- _REQUEST_
Copy the records word for word, starting at the line with "What do you see at coordinates (1242, 179)" and ending with the line with "coordinates (425, 59).", both lines included.
** start of MATERIAL FOR THIS EXERCISE **
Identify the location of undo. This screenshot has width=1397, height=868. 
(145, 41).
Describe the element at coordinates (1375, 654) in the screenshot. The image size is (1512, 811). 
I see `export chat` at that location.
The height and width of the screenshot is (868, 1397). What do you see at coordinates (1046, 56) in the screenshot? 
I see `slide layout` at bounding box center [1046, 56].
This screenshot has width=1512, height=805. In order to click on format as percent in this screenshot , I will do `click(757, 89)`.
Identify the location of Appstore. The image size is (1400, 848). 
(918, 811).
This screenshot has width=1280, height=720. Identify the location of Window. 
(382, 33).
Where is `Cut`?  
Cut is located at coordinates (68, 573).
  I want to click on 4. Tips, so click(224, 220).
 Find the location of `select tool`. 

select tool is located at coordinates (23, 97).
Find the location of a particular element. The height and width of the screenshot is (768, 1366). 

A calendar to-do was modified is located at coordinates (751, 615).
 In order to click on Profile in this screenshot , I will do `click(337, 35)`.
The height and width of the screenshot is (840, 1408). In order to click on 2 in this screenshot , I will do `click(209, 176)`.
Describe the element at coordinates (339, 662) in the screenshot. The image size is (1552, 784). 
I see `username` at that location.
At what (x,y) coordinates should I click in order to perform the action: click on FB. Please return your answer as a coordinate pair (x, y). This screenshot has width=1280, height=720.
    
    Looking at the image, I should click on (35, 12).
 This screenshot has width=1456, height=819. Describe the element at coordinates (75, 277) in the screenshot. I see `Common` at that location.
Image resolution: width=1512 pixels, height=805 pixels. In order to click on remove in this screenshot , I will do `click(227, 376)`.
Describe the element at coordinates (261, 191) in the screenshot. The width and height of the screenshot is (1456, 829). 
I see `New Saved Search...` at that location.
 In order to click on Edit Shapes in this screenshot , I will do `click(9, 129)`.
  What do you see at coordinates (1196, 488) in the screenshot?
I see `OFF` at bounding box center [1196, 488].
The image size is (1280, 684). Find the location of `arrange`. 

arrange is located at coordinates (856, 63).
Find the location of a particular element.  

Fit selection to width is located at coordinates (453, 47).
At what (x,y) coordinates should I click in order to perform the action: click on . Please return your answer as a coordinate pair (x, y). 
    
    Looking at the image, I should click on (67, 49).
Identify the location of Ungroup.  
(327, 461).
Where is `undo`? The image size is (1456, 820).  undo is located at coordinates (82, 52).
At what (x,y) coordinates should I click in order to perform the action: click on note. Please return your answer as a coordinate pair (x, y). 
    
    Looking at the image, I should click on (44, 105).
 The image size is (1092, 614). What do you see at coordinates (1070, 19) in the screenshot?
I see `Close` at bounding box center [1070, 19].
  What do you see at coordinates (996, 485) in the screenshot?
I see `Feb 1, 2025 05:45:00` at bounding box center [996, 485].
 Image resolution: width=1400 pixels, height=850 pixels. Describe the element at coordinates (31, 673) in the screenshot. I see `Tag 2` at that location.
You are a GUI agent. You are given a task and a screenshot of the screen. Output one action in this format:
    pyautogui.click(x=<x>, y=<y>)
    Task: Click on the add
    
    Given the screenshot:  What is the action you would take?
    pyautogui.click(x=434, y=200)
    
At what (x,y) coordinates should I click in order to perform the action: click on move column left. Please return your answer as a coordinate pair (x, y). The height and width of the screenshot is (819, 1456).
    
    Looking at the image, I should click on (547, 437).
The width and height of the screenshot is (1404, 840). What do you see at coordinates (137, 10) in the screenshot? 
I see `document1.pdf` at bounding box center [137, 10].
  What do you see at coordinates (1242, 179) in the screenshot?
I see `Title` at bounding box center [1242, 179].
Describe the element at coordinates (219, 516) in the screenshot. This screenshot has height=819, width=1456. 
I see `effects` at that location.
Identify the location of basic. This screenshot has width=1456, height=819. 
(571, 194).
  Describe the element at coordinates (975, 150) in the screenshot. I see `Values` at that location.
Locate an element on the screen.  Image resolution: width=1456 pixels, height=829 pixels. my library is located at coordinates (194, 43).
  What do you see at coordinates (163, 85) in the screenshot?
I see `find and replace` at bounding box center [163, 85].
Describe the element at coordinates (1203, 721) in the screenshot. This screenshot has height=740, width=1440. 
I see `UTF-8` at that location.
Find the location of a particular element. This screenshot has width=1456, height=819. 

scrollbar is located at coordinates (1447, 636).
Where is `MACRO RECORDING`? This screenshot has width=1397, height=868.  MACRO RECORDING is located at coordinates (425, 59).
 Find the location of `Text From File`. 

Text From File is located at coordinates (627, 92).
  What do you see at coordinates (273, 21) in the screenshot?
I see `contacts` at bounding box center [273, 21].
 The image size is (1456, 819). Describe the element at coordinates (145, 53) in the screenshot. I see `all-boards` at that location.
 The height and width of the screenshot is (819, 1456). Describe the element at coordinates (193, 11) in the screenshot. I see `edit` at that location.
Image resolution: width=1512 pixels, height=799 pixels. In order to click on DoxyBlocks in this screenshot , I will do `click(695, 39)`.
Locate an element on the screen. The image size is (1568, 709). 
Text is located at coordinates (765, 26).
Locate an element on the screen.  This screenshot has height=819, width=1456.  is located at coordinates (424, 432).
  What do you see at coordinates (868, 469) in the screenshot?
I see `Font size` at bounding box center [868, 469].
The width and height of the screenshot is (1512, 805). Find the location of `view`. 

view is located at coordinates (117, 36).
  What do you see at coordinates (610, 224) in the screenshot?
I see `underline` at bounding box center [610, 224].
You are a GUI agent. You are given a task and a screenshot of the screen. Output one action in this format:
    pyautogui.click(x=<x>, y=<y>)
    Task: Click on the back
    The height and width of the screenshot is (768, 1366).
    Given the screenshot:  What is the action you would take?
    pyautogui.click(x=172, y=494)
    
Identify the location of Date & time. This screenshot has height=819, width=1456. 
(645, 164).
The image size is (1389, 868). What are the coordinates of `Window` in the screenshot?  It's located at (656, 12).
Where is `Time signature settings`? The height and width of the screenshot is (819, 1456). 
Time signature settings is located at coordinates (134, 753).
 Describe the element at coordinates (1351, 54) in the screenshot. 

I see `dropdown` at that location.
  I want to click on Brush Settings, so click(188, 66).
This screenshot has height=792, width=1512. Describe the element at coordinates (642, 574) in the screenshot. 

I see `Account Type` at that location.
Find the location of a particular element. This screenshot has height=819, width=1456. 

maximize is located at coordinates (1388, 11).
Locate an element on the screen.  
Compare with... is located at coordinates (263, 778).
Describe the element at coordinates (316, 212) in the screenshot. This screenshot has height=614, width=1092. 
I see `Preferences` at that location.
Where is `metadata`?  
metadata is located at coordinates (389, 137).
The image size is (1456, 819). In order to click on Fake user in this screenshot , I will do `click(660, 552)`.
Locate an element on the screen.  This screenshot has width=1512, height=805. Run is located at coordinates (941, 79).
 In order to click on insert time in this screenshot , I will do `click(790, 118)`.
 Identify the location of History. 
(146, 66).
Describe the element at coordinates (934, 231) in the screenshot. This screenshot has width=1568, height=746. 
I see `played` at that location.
** end of MATERIAL FOR THIS EXERCISE **
- _FINAL RESULT_
  What do you see at coordinates (1242, 179) in the screenshot?
I see `Title` at bounding box center [1242, 179].
Describe the element at coordinates (219, 516) in the screenshot. This screenshot has height=819, width=1456. 
I see `effects` at that location.
Identify the location of basic. This screenshot has width=1456, height=819. 
(571, 194).
  Describe the element at coordinates (975, 150) in the screenshot. I see `Values` at that location.
Locate an element on the screen.  Image resolution: width=1456 pixels, height=829 pixels. my library is located at coordinates (194, 43).
  What do you see at coordinates (163, 85) in the screenshot?
I see `find and replace` at bounding box center [163, 85].
Describe the element at coordinates (1203, 721) in the screenshot. This screenshot has height=740, width=1440. 
I see `UTF-8` at that location.
Find the location of a particular element. This screenshot has width=1456, height=819. 

scrollbar is located at coordinates (1447, 636).
Where is `MACRO RECORDING`? This screenshot has width=1397, height=868.  MACRO RECORDING is located at coordinates (425, 59).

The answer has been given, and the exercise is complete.